«Introdurre il salario minimo significa indebolire la contrattazione collettiva e quindi creare le condizioni per un futuro di povertà diffusa». Parole di Susanna Camusso, all'epoca leader della Cgil. L'ipotesi di un salario minimo era addirittura vista come un'invasione di campo, «non c'è nessuna ragione al mondo che giustifichi l'intervento del governo sulle regole contrattuali», sempre Camusso, ora senatrice Pd. In effetti, lo stesso concetto è stato ribadito per anni dai tre principali sindacati, «fortemente preoccupati - scrivevano in una nota Cgil, Cisl e Uil - da probabili effetti collaterali pericolosi che l'introduzione del salario minimo, diverso da quanto predisposto dai contratti nazionali, rischia di comportare». Una posizione sostenuta con la solita passione, fino a poco tempo fa, anche da Maurizio Landini, per il quale non deve essere una legge a stabilire il giusto salario, perchè «sono le parti sociali a farlo quando rinnovano i contratti nazionali», dichiarava nel 2019 intervistato dal Fatto, a cui spiegava che la questione non era affatto una priorità per la Cgil. Lo stesso Landini che a Roma l'altro giorno ha aizzato invece la piazza («È ora di introdurre un salario orario minimo sotto il quale nessuno deve essere pagato») contro il governo e contro il Cnel, a cui l'esecutivo avrebbe «subappaltato» l'affossamento della proposta dei 9 euro l'ora.
Cosa è cambiato? Nulla, in realtà, nelle posizioni dei sindacati, che difendono il loro core business, cioè la contrattazione collettiva, che sarebbe indebolita da un salario minimo di legge per tutti. Quello che è cambiato è il calcolo politico, specie della Cgil, la sigla da sempre vicina al Pd. Il sindacato ha scelto una bandierina da sventolare nelle piazze, quella del salario minimo, sapendo bene che la proposta di legge depositata alla Camera da Pd, M5S, Alleanza Verdi-Sinistra e +Europa non ha alcuna possibilità di passare. Uno strumento utile per fare asse con l'opposizione e ritagliarsi uno spazio politico, quindi, senza correre il rischio che diventi realtà. Visto che per i sindacati un minimo salariale fissato per legge è sempre stato come il fumo negli occhi.
La conversione opportunistica colpisce nella Cgil, ma riguarda anche altri (la Cisl invece è rimasta coerente). Per Pierpaolo Bombardieri, segretario Uil, adesso «il salario minimo serve in questo Paese, il Cnel sbaglia». Ma ha sempre detto il contrario, «la strada che condividiamo è il rafforzamento della contrattazione collettiva, noi preferiamo che siano i minimi contrattuali ad essere identificati come salario minimo, perchè in molti casi sono più alti» sosteneva Bombardieri solo un anno fa.

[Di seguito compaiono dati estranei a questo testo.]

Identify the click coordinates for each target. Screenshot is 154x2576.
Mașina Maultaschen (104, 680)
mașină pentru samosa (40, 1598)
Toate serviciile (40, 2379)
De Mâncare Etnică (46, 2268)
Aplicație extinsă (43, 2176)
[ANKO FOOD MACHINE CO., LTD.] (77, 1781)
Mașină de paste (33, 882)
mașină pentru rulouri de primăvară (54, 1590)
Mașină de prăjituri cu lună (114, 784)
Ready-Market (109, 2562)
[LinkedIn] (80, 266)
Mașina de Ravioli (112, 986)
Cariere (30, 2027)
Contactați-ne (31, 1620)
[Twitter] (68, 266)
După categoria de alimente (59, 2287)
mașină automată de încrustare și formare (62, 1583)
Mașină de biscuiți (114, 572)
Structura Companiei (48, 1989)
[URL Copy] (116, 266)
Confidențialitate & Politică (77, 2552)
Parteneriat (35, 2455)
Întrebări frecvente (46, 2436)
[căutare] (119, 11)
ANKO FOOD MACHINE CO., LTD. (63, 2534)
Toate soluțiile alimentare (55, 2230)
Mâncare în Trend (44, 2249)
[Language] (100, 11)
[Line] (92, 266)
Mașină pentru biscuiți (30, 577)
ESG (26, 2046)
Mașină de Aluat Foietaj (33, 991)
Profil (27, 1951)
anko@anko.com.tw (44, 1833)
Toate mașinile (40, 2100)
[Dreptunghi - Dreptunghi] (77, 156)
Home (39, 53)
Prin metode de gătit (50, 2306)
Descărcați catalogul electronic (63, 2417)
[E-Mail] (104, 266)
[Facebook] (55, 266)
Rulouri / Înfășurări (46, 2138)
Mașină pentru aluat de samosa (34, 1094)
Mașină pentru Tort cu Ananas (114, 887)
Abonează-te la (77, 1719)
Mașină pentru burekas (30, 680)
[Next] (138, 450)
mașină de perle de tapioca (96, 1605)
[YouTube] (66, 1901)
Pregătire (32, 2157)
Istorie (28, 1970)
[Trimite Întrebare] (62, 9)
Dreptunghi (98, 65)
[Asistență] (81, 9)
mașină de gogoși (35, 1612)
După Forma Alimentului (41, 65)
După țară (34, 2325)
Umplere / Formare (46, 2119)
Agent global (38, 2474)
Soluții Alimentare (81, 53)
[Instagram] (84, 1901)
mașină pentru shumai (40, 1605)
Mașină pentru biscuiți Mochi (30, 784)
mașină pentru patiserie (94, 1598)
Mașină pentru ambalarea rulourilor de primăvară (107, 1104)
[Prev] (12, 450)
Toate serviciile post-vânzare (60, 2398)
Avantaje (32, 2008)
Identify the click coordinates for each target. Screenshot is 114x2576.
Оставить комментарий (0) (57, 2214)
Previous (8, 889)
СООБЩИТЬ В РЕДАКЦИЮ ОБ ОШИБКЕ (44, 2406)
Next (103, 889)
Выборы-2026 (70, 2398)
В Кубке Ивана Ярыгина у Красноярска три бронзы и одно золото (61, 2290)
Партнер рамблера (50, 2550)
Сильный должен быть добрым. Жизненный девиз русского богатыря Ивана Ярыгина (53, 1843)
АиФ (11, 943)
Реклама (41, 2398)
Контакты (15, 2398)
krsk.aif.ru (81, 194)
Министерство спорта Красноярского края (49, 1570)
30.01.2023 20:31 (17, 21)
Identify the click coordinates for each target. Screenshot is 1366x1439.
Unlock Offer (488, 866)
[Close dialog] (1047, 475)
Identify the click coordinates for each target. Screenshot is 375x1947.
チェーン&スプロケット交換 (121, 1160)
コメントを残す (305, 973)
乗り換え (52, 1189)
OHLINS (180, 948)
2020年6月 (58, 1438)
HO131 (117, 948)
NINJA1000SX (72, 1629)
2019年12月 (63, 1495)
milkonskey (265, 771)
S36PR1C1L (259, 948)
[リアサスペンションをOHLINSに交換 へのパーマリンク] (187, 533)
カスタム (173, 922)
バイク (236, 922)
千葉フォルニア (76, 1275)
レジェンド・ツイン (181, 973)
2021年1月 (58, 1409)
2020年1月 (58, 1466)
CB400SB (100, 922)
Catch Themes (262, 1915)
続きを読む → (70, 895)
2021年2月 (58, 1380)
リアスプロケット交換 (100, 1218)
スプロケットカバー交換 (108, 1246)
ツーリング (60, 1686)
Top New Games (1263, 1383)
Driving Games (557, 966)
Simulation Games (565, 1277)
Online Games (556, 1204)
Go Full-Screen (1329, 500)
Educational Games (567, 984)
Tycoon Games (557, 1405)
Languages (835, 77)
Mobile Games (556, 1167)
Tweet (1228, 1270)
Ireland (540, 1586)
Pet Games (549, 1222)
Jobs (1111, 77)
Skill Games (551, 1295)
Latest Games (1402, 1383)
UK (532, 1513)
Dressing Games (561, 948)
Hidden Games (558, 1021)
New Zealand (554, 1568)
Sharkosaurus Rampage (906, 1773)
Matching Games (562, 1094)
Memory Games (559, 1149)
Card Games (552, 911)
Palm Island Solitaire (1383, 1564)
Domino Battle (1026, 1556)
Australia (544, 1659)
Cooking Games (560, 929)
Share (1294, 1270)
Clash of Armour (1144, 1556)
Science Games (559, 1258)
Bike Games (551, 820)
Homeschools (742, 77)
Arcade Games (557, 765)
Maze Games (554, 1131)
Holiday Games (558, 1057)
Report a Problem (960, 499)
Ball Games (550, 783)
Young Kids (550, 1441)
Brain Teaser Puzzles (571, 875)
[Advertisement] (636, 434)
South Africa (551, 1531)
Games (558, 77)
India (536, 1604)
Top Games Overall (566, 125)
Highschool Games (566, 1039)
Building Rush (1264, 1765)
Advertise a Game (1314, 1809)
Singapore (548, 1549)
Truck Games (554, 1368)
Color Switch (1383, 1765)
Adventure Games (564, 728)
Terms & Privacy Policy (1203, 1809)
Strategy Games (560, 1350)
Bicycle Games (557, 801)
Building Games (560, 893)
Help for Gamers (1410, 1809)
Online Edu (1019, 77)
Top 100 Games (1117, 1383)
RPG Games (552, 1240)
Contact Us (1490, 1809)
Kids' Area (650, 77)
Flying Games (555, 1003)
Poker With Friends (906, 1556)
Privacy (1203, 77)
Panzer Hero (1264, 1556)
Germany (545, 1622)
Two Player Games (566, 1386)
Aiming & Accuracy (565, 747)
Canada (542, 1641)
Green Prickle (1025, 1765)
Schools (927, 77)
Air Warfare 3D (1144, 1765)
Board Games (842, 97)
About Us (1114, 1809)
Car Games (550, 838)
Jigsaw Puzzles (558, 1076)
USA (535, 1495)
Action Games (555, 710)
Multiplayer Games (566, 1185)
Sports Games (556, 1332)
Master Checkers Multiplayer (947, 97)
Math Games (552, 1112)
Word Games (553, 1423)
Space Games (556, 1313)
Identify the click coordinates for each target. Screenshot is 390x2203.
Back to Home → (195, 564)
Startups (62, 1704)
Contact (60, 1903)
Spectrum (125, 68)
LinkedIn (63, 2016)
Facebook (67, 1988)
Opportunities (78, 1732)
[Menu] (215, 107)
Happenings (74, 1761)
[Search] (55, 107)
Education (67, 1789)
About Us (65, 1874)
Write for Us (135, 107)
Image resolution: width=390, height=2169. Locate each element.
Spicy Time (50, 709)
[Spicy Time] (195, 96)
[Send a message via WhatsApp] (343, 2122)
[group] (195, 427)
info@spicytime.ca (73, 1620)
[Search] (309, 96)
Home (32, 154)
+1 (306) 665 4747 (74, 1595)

Una posizione, tra l'altro, molto simile a quella del governo Meloni e del Cnel (proprio oggi alle 15 è in programma la conferenza stampa del presidente Cnel Renato Brunetta per illustrare il documento finale sul lavoro povero e il salario minimo). Nella scorsa legislatura si è discusso di salario minimo, e nelle audizioni i sindacati si sono sempre schierati contro, per molte ragioni, tra cui il rischio di ottenere l'effetto contrario, «favorire una fuoriuscita dall'applicazione dei Ccnl rivelandosi così uno strumento per abbassare salari e tutele».
Ma non è solo il sindacato ad aver sposato una battaglia in cui non ha mai creduto. «L'introduzione del salario minimo indebolisce i lavoratori, non li rafforza», parola (nel 2021) di Andrea Orlando, ex ministro Pd e grande supporter della mozione Schlein.